Why KSM (Kube-State-Metrics) is being scraped by only one Prometheus shard?

181 Views Asked by At

We are deploying Prometheus with sharding capabilities using thanos sidecar.

Prometheus has the below recording rule:

sum by (cluster, namespace, pod, container) ( irate(container_cpu_usage_seconds_total{job="kubelet", metrics_path="/metrics/cadvisor", image!=""}[5m]) ) * on (cluster, namespace, pod) group_left(node) topk by (cluster, namespace, pod) ( 1, max by(cluster, namespace, pod, node) (kube_pod_info{node!=""}) )

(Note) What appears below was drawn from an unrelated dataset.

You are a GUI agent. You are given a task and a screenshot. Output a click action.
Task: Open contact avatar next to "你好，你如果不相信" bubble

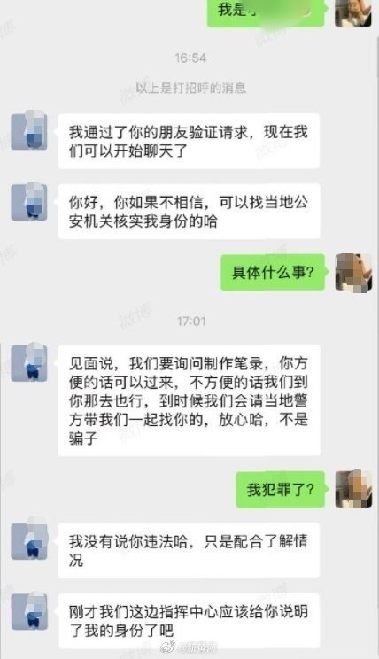click(28, 202)
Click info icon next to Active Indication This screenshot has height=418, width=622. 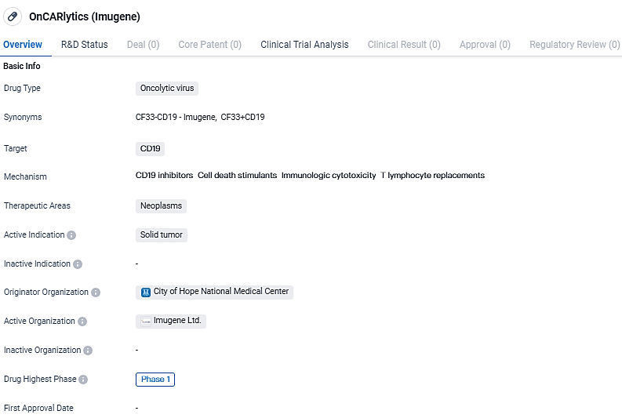71,235
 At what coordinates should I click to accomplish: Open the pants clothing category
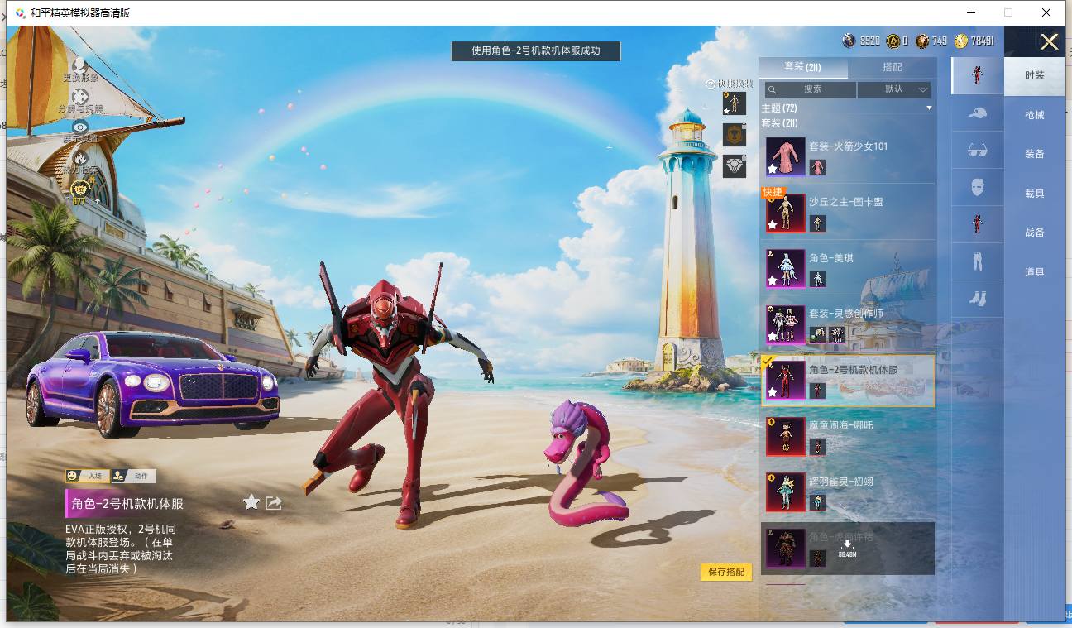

The problem with the above recording rule is that (kube_pod_info{node!=""}) provided by (Kube-State-Metrics) is only getting scraped by only one Prometheus shard. I don't know why ?!!

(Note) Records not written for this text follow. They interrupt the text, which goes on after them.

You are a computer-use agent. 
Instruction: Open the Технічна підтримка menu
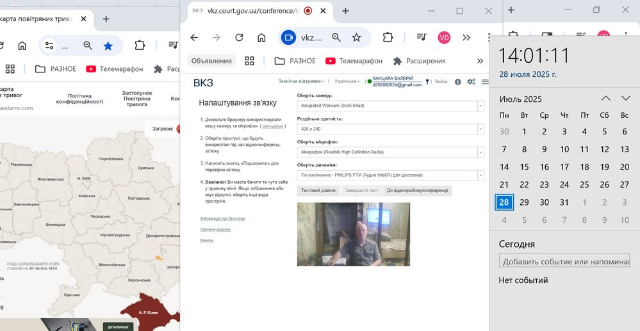(300, 82)
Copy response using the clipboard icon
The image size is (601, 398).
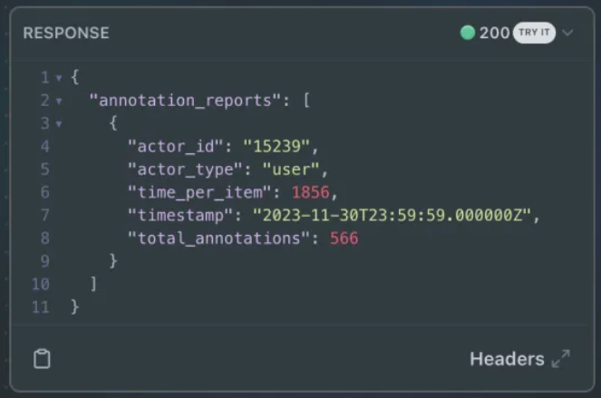42,359
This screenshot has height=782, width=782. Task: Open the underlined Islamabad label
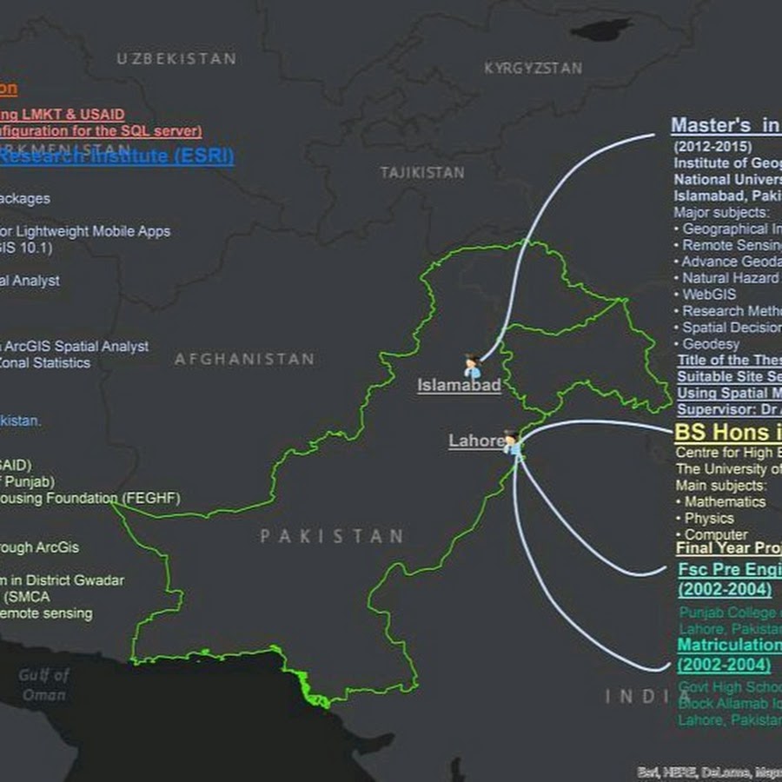[459, 386]
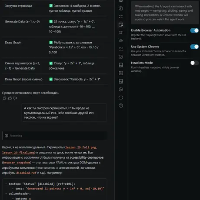Open the circled checkmark sidebar icon
Image resolution: width=200 pixels, height=200 pixels.
121,57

Hence the new recorded/generated rule only has part of the metrics coming from the node that has (kube_pod_info

I need to why only one Prom. Shard is able to scrape Kube-state-metrics (KSM) and how to make other prom shards scrape it as well.

Thanks

Only solution for now is to run the recording rule using Thanos ruler through thanos query.

1

There are 1 best solutions below

0
On

Shards are used to split the metrics between several instances of prom. The split is done by job target. If you run one replica of KSM, it will be scraped by only one prom. If you want replication, you should increase the replica count.